A oggi quali sono i risultati più significativi conseguiti da Conou in termini di quantità raccolta, tassi di rigenerazione ed emissioni evitate?
Nel 2024 abbiamo raccolto 188.000 tonnellate di olio minerale usato, rigenerandone il 98%. È un risultato unico in Europa: la media europea si ferma intorno al 60%, mentre negli Stati Uniti il tasso di rigenerazione è del 52%. Questo significa ridurre le emissioni di gas serra, evitare l’inquinamento di suolo e falde e, allo stesso tempo, recuperare basi lubrificanti di qualità da un rifiuto pericoloso. Tutto questo si traduce anche in risparmio energetico e indipendenza economica per il nostro Paese.
Quali sono state le principali difficoltà affrontate in questi anni e come le avete superate?
Se dovessi riassumere in una parola, direi qualità. L’olio usato è un rifiuto sporco e contaminato, ma attraverso una gestione rigorosa della qualità in ogni fase – dal produttore al raccoglitore fino al rigeneratore – siamo riusciti a ridurre al minimo la quota non rigenerabile, che oggi è solo del 2%. Abbiamo investito in tecnologie, formazione e controlli per assicurare che l’olio rigenerato fosse equivalente a quello vergine.
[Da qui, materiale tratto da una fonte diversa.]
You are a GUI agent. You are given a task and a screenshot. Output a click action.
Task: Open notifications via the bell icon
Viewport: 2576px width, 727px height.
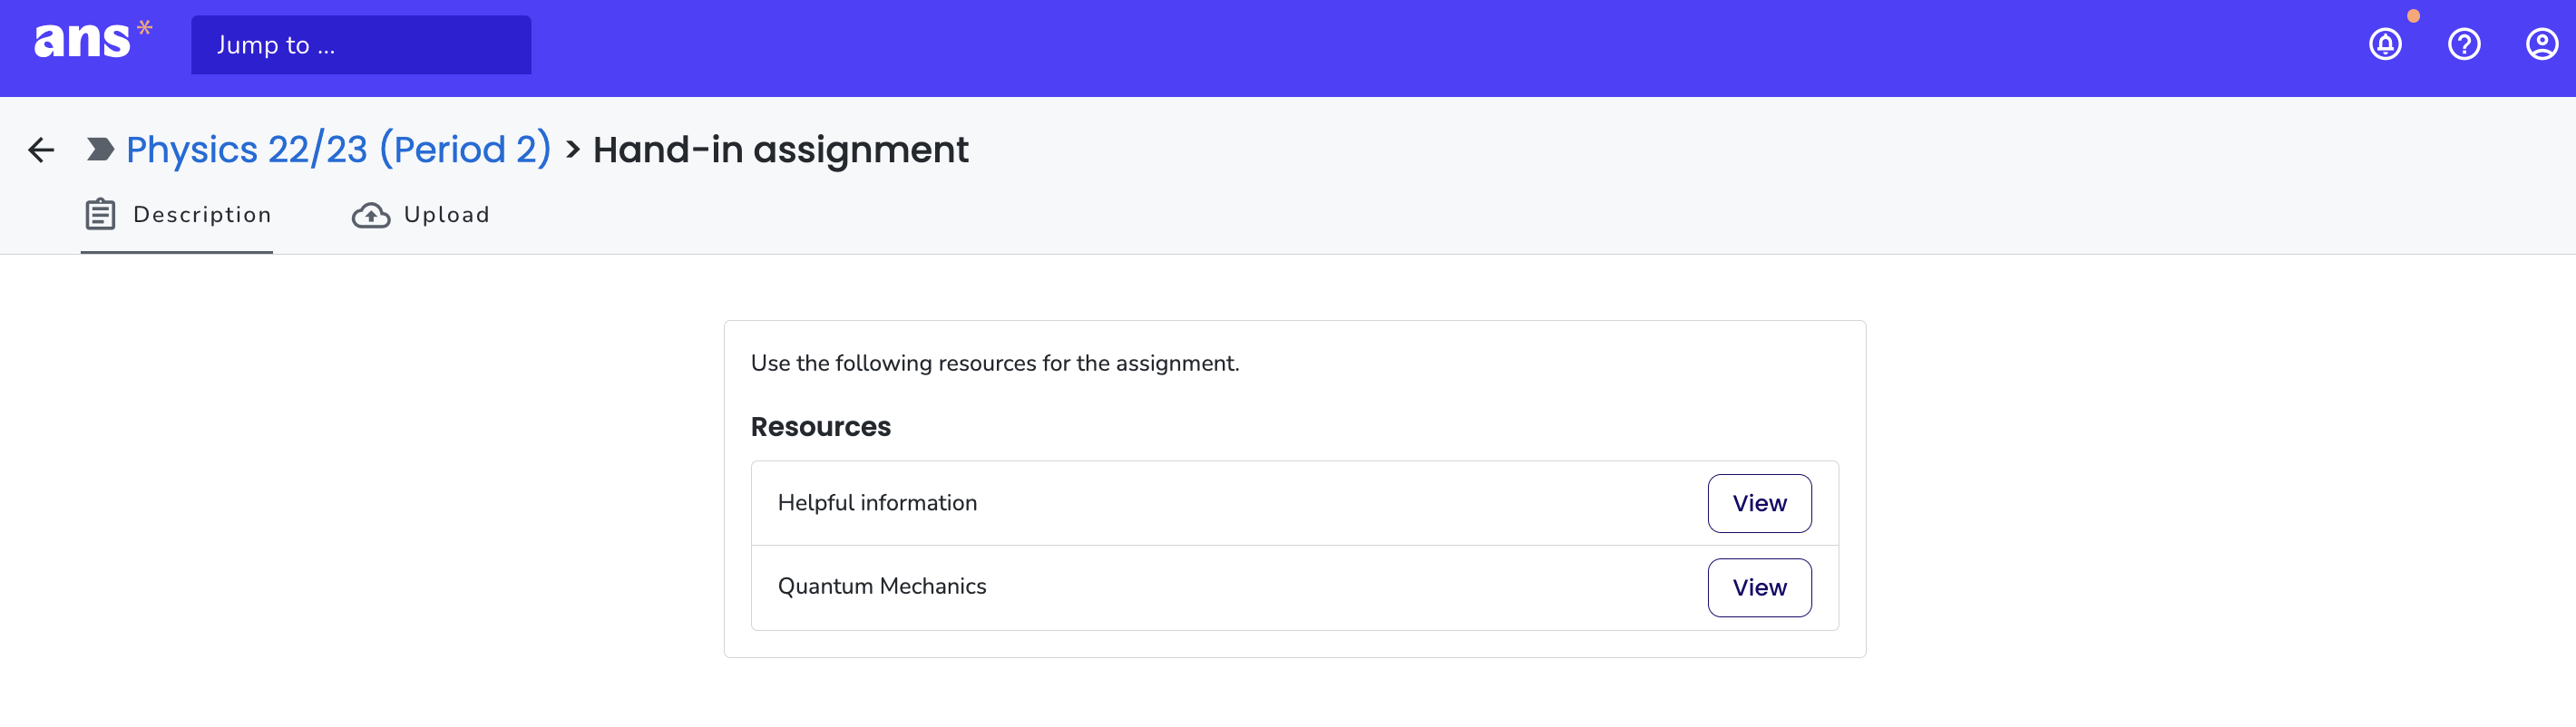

È questa attenzione alla qualità che ha reso possibile la nostra ‘circolarità totale’.
Quanto pesa la componente comunicativa nel successo del modello Conou?
All’inizio è stato fondamentale educare i cittadini: molti, nel fai da te, smaltivano l’olio nelle fogne. Poi abbiamo lavorato con i raccoglitori per migliorare la qualità del rifiuto, evitando contaminazioni. Oggi comunichiamo sempre di più anche ai giovani, per trasferire loro la consapevolezza che l’economia circolare non è un concetto astratto ma una necessità concreta per il futuro del Pianeta. È giunto anche il momento di raccontare il nostro modello organizzativo, che può essere replicato da altre filiere in Italia e all’estero.
Guardando al futuro, quali sono le principali sfide per il settore?
La prima è l’armonizzazione normativa a livello europeo, che dovrebbe ispirarsi ai modelli di successo come il nostro. La seconda è la digitalizzazione: abbiamo già lanciato un’app che collega meccanici, autisti e imprese di raccolta, e continueremo a investire in tecnologie per migliorare tracciabilità e trasparenza. Infine, c’è la sfida del passaggio generazionale: molte aziende del settore sono familiari, e la digitalizzazione può aiutare anche in questo ricambio.